Sarah Stoesz, president of Planned Parenthood's Minnesota/Dakotas chapter, said even people on the sidelines of the abortion debate rallied to help the petition drive after lawmakers approved the ban.
"It was a political moment like I've never seen, a spontaneous uprising of grass-roots fury," she said. "Abortion isn't a subject people normally discuss, but this has forced ordinary mainstream people to talk about it."
A case in point is Wessington Springs, a town of 1,000 where pride in its seven churches and Shakespearean Gardens mingles with worries over business failures and an exodus of young people.

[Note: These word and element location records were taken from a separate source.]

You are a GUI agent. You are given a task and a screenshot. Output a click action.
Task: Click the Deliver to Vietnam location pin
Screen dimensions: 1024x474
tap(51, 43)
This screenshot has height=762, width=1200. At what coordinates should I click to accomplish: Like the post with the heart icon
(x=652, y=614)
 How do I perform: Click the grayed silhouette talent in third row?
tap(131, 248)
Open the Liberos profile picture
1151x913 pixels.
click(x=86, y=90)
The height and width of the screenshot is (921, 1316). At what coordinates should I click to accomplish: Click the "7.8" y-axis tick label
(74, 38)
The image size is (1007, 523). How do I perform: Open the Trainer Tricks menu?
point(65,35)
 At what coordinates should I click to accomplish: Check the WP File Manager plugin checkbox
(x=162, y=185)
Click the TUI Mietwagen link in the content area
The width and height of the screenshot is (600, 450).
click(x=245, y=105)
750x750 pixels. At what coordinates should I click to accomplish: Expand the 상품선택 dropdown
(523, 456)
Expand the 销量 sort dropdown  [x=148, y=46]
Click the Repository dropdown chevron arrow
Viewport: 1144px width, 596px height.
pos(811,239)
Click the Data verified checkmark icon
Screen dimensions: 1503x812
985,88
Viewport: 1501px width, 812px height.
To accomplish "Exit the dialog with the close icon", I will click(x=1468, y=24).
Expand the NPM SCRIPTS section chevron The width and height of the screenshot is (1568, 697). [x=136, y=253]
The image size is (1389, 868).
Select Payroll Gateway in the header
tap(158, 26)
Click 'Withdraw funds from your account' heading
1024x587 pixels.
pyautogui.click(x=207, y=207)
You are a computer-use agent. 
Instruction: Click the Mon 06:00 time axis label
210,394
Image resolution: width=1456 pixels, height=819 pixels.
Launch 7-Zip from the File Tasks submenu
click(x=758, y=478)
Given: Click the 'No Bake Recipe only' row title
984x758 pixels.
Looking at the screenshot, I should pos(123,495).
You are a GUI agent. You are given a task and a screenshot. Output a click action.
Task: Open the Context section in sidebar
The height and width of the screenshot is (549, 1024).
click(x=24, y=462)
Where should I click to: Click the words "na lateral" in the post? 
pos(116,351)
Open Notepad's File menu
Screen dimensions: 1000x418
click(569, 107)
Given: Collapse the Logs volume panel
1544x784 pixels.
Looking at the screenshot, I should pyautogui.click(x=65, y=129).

Tom Dean, whose family's local roots date to 1882, and his wife, Kathy, a nurse-midwife, decided to serve on the anti-ban campaign's statewide board, then placed a small ad in the local paper explaining their stance.
"We were a little concerned — not for our safety, but of offending our friends," said Kathy Dean, a longtime abortion-rights supporter.
For several years, the Deans have hosted a monthly discussion group, broaching an array of topics. Its members recently convened to wrestle with the abortion ban.
Near the end, after listening in silence, Evelyn Bradley spoke out.
"Life isn't always black and white," said Bradley, the wife of an Air Force retiree. "There are situations where it would be really difficult to have another child, and I'd resent the law saying you have to have it. Shouldn't I be allowed to make that choice?"
The issue has been raised at the town's Roman Catholic church by the priest, Jim Friedrich, who fervently supports the ban.
"So far no one (in the parish) has spoken against it," he said quietly in his rectory. "The way I spoke, I doubt they'd have the guts to tell me otherwise."
John Paulson, minister at nearby Our Savior's Lutheran Church, takes a different tack.
"We can't read God's mind on this," he said. "As pastor, I'd support people voting their conscience with a prayerful heart."